Stored data
• • • • •

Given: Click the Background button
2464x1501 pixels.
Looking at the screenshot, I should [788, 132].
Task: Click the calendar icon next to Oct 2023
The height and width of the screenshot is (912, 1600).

• • • • •

= ACTIVITY =
Repeat all the entries word for word.

= SOLVED PROBLEM =
Given: Click the Background button
2464x1501 pixels.
Looking at the screenshot, I should [788, 132].
Task: Click the calendar icon next to Oct 2023
The height and width of the screenshot is (912, 1600).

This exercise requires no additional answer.